Predictive Models Based on Disjointed Feature Sets for Applications in Biomedicine and Cyber Security

Todd Wasson (15-ERD-053)

Project Description

From electronic medical records, to smart cities, to computer-network traffic monitoring, technological advances have enabled the collection of increasingly massive data sets. The ability to model the systems represented by these data and especially to make predictions about these systems, can provide immeasurable benefits. In healthcare, for example, the accurate and timely prediction of the future condition of hospitalized patients would allow better allocation of resources, potentially saving thousands of lives and substantially reducing hospital costs. Within cyber security, effective modeling of network traffic can help identify suspicious behavior and predict and prevent cyber attacks. While the field of big-data analytics has seen substantial advances, it has not kept pace with data-collection advances. Making sense of these data sets and extracting useful information from them remains a challenge. We are creating a framework and a tool set for learning from increasingly prevalent "messy" real-world data, which is often incomplete, heterogeneous, and high dimensional. Messy data are presently modeled in part via existing techniques capable of handling a subset of the data, or worse, are discarded outright. We are developing models, tools, and applications for critical data domains. We are creating three independent but complementary tools en route to a unified approach, using cutting-edge cluster computing. The methodological development is motivated by, and applied to, data sets within healthcare via collaboration with the Kaiser Permanente Medical Groups, as well as to cyber security, with an eye on generalization to other domains.

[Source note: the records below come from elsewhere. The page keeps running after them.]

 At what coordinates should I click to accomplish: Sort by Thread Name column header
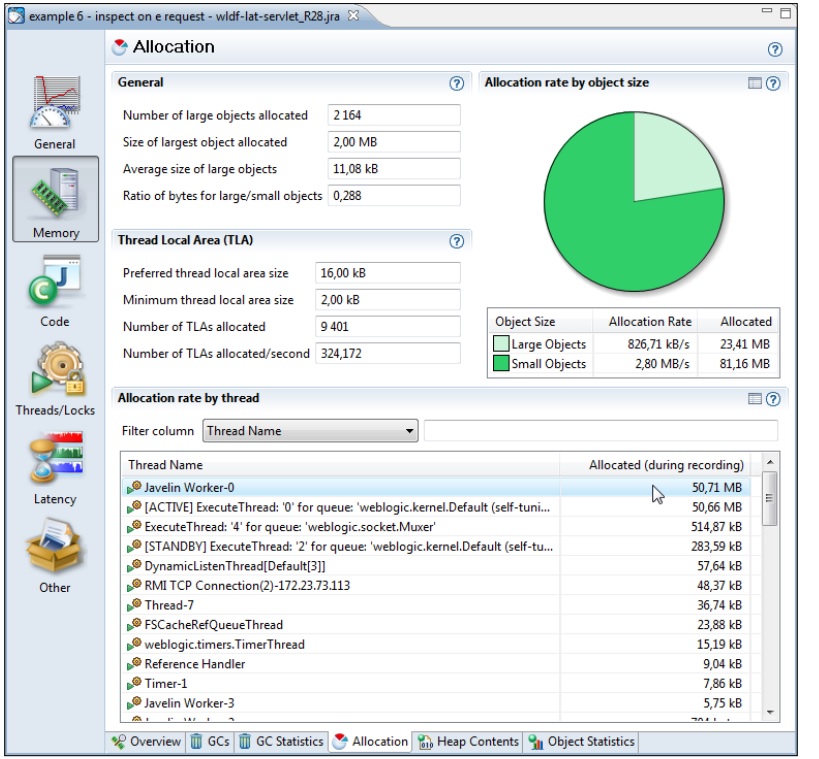click(x=340, y=464)
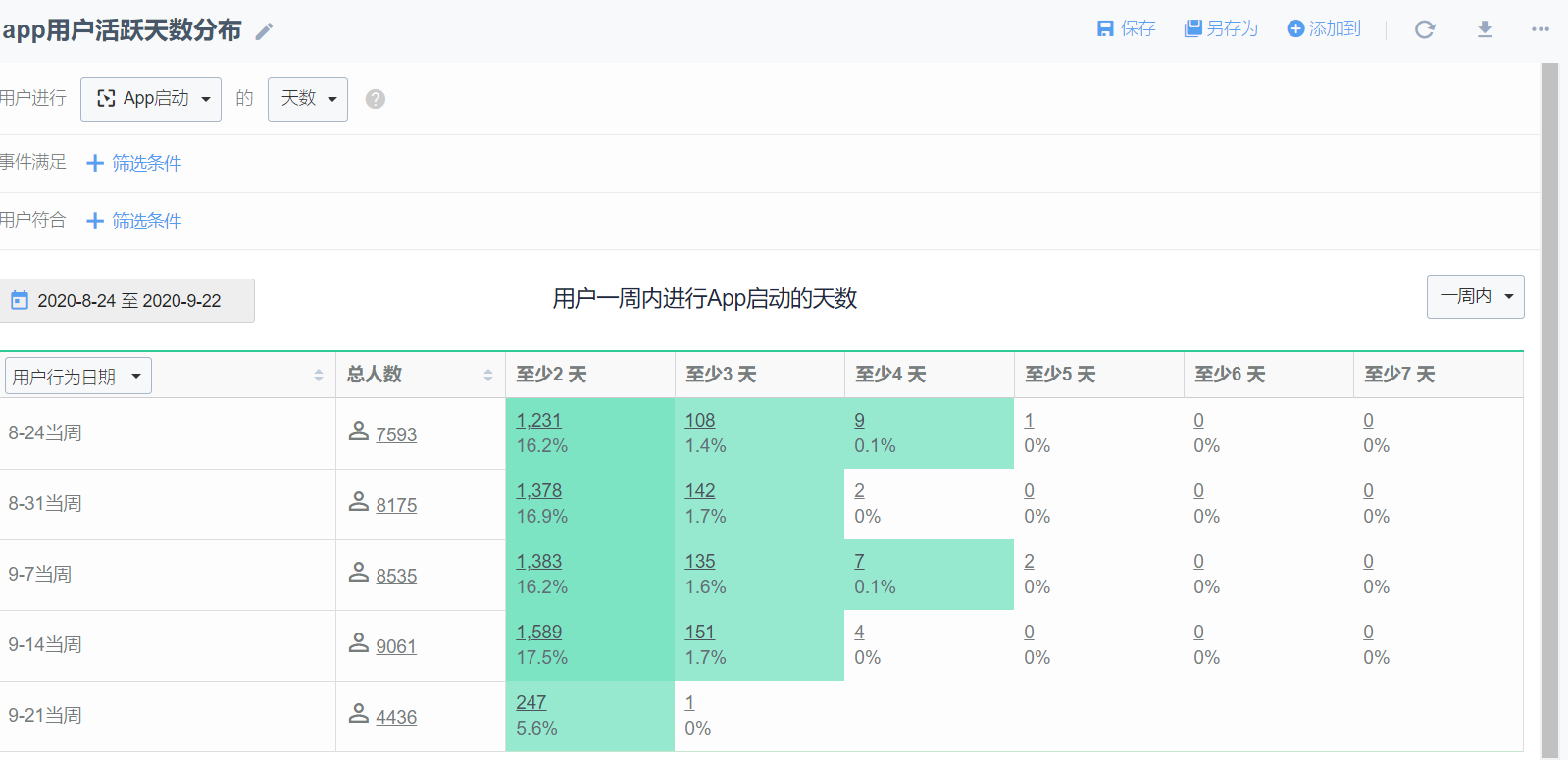Viewport: 1568px width, 760px height.
Task: Add 筛选条件 for 用户符合
Action: click(x=134, y=221)

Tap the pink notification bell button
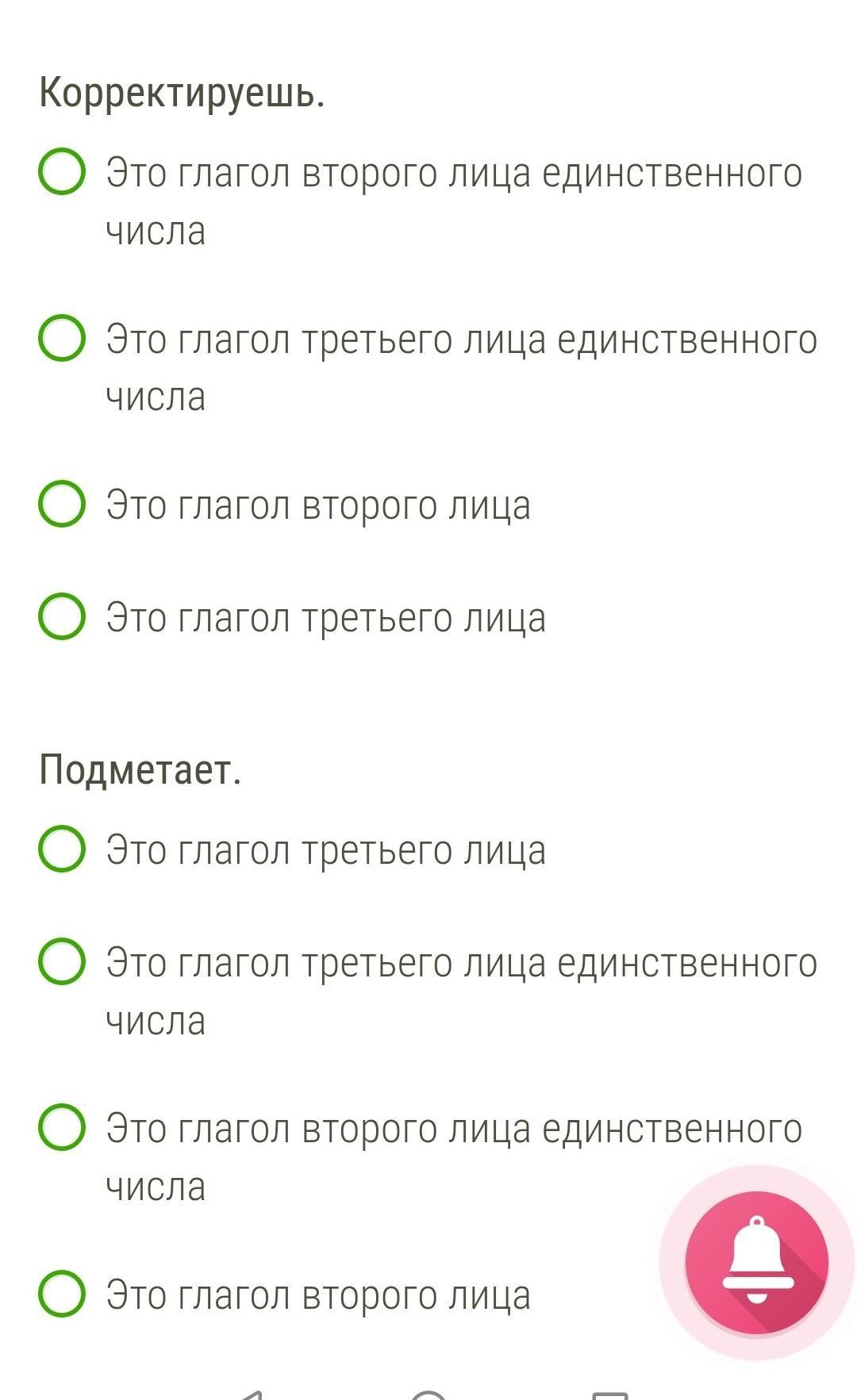(756, 1261)
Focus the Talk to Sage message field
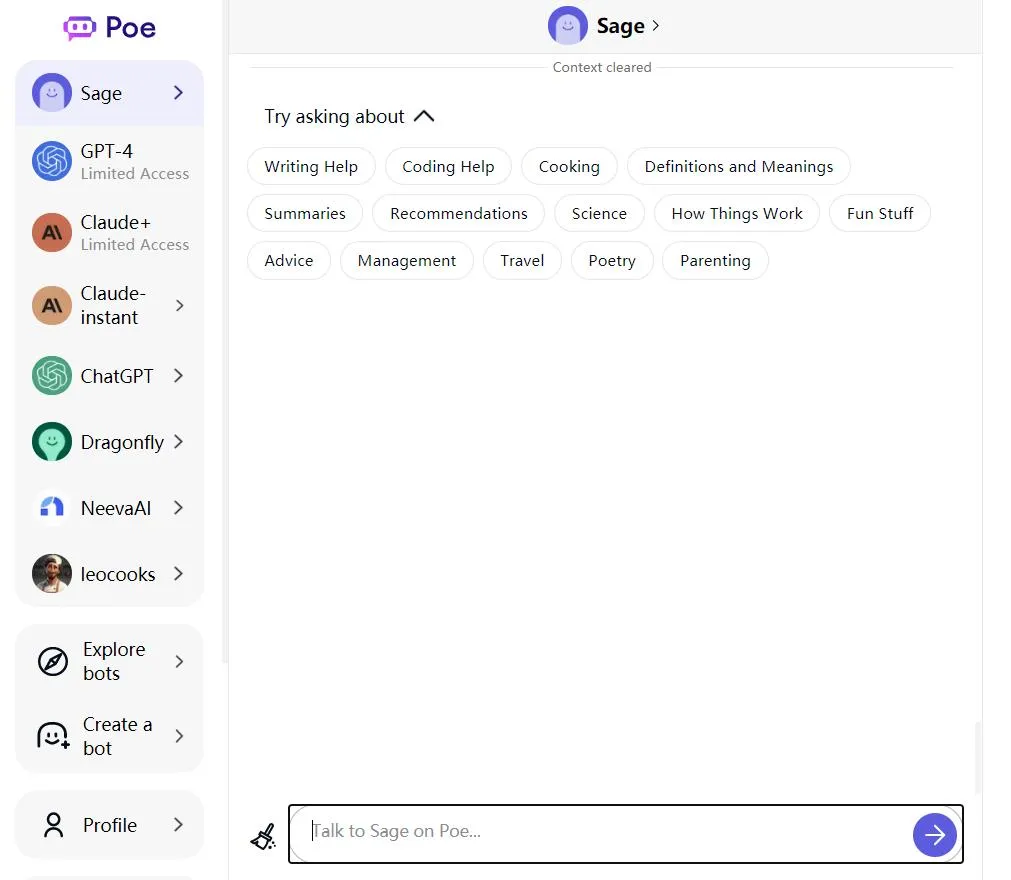Screen dimensions: 1011x880 tap(600, 831)
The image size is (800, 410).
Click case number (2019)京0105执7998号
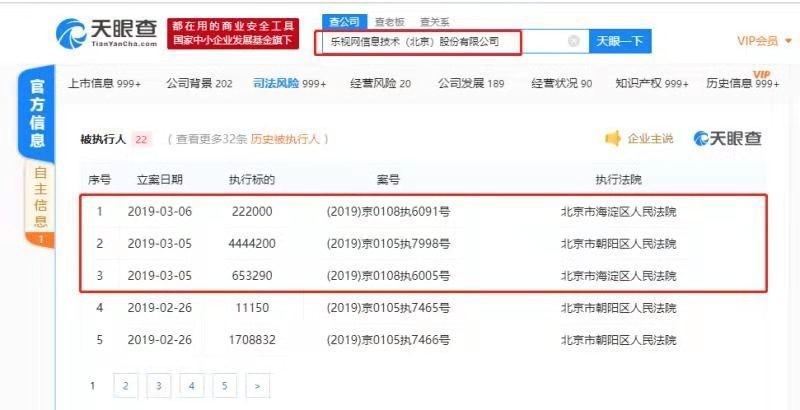388,243
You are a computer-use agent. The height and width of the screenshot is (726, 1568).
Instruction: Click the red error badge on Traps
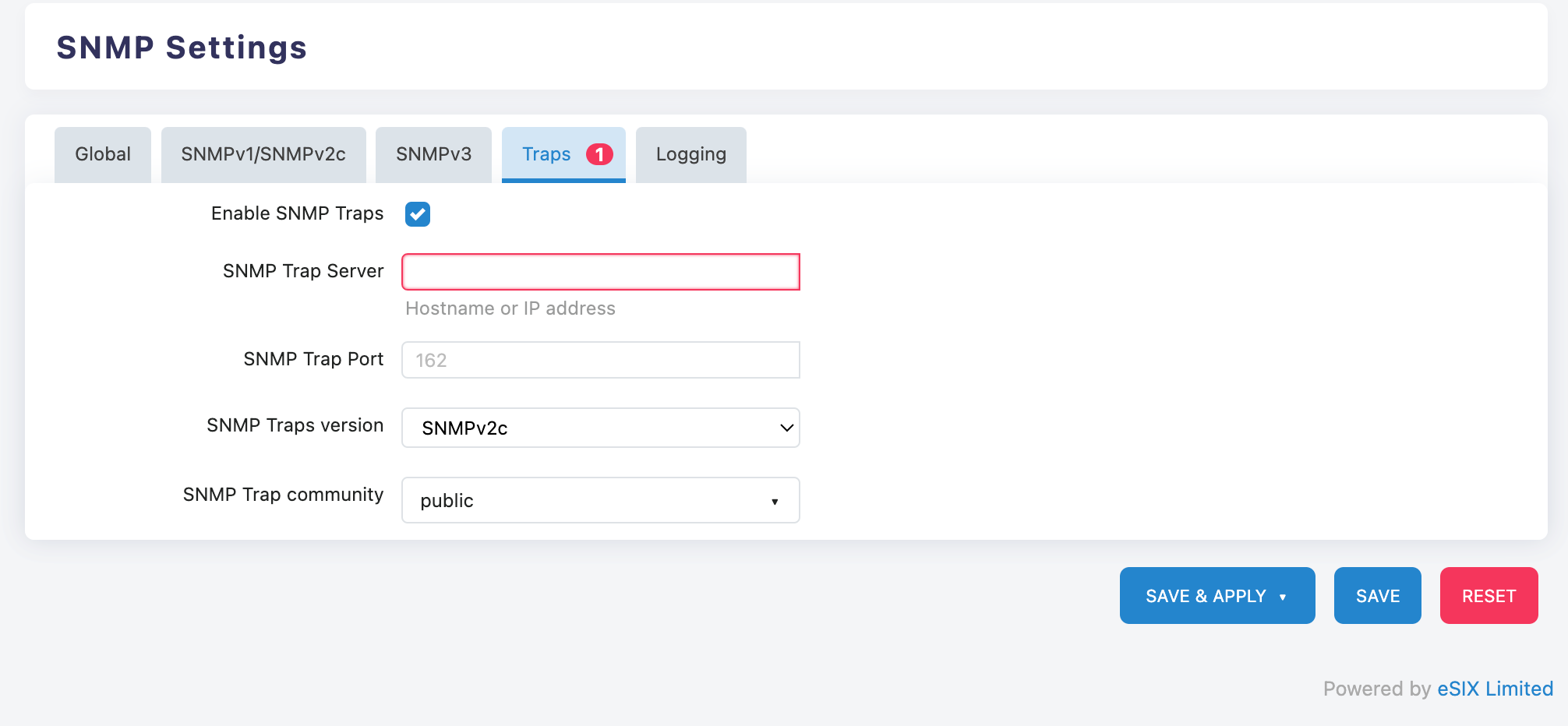click(x=599, y=154)
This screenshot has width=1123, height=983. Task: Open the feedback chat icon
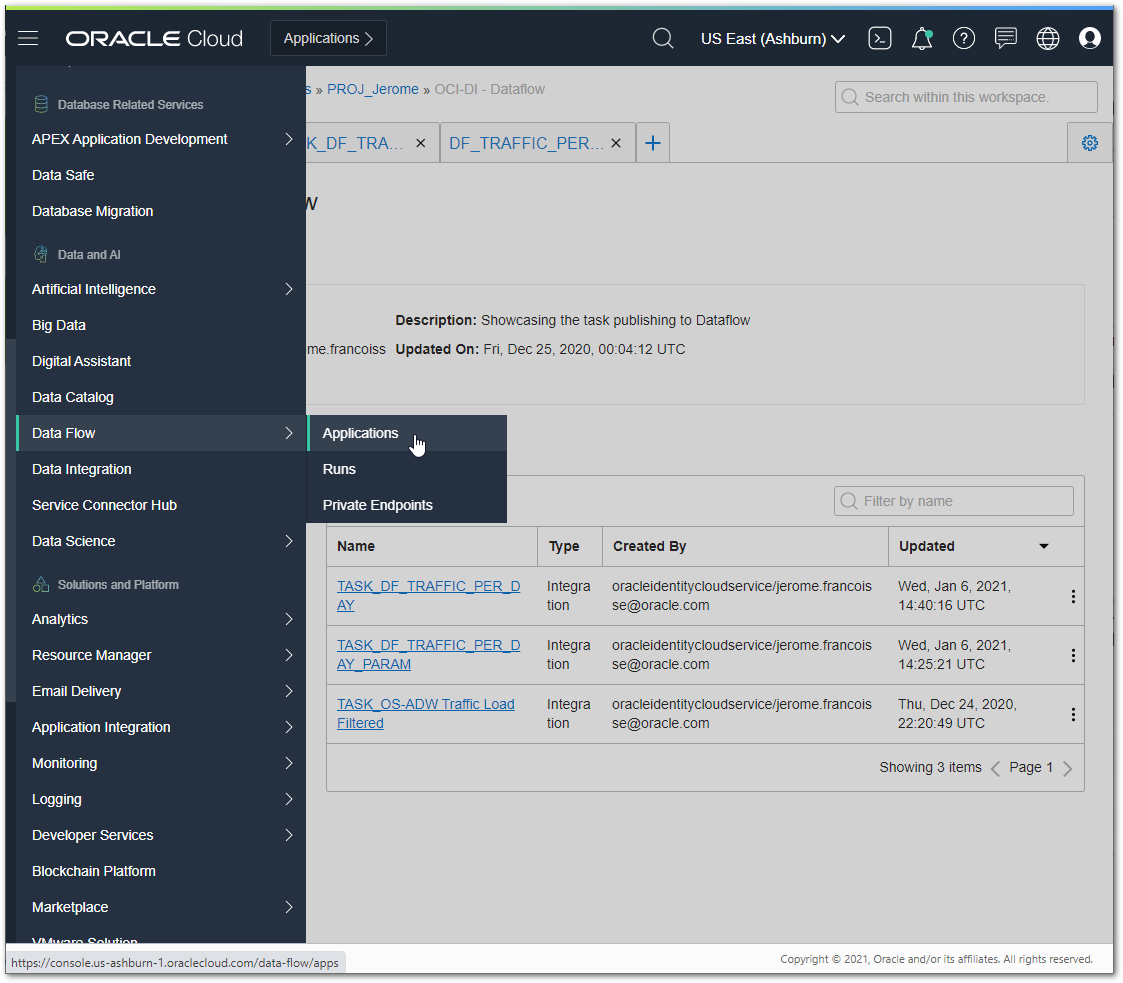tap(1005, 38)
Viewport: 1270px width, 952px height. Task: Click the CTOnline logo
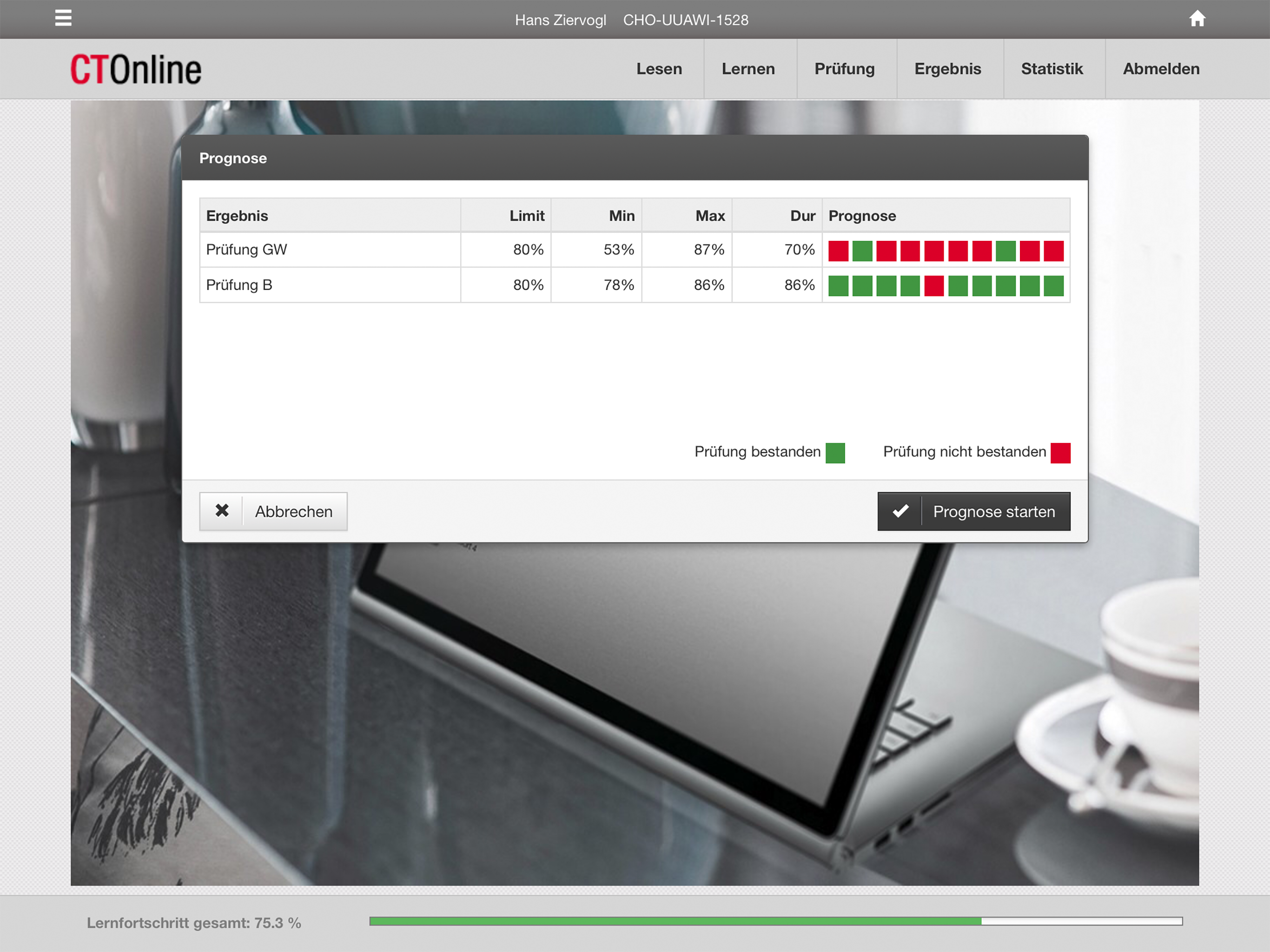coord(135,69)
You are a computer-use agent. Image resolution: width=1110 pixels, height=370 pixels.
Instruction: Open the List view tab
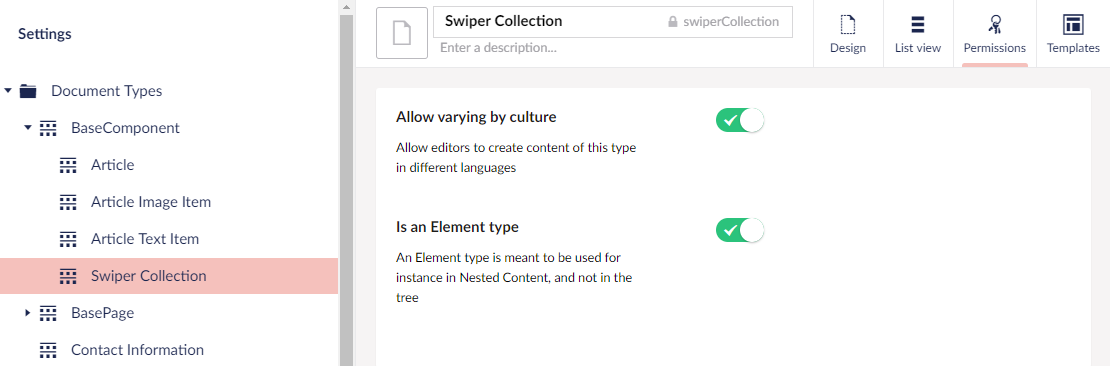point(918,34)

We are developing novel statistical modeling capabilities and tools and will ultimately merge these disparate tools and capabilities together to create a cohesive unit. The resulting tools will enable quantifiable prediction based on arbitrary subsets of data, enabling both learning and predictive tasks in order to fully utilize entire data sets instead of requiring complete observations. Specifically, we are developing the first software tools for (1) modeling time-series data points (a set of observations collected sequentially in time) and nontemporal data together, (2) selecting features on time-series and heterogeneous data together, (3) learning from heterogeneous time-series data with nonrandom missing data, and (4) performing all of these tasks jointly across problem domains. We expect to show significant impact with application to biomedical clinical data, yielding a deployable tool to improve hospitalized patient care. In addition, our software will be relevant to cyber security data, yielding hitherto impossible inference on heterogeneous, potentially unreliably gathered network-sensor data.

Mission Relevance

Harvesting the full potential of important data sets, including cyber and electronic medical record data, and developing a generalized analytic capability that can be broadly applied to other areas of interest to the Laboratory is aligned with the Laboratory's core competency in high-performance computing, simulation, and data science. The challenges of big data sweep across all mission areas, and immense needs exist to improve capabilities to extract knowledge and insight from large, complex collections of data. Our research also supports the strategic focus area in cyber security, space, and intelligence through predictive analysis of the behavior of complex systems.

FY16 Accomplishments and Results

In FY16 we had four achievements. (1) We implemented time-series modeling via Gaussian processes for irregularly sampled temporal features, including vital signs data. (2) We produced four alternative distributed Markov-chain Monte Carlo implementations for learning complex Bayesian parameters in parallel, yielding a fully Bayesian SparkPlug package. This package is a substantial extension of the pre-existing SparkPlug distributed learning framework developed at Lawrence Livermore to infer a variety of statistical models at scale. Bayesian SparkPlug allows these models to be learned with distributions on parameters, which enables direct measures of confidence or certainty, incorporating prior information or beliefs about data. (3) We presented the results of our work with Kaiser Permanente Medical Groups to the community at the 2016 American Thoracic Society Conference in an invited presentation. (4) We engaged new potential collaborators at the University of California, Davis, among others, and procured new intensive-care unit data sets from our University of Virginia collaborators.

Publications and Presentations

Mayhew, A. P., et al., Modeling patient subpopulations improves sepsis mortality prediction. American Thoracic Society Intl. Conf., San Francisco, CA, May 13–18, 2016. LLNL-PRES-692041.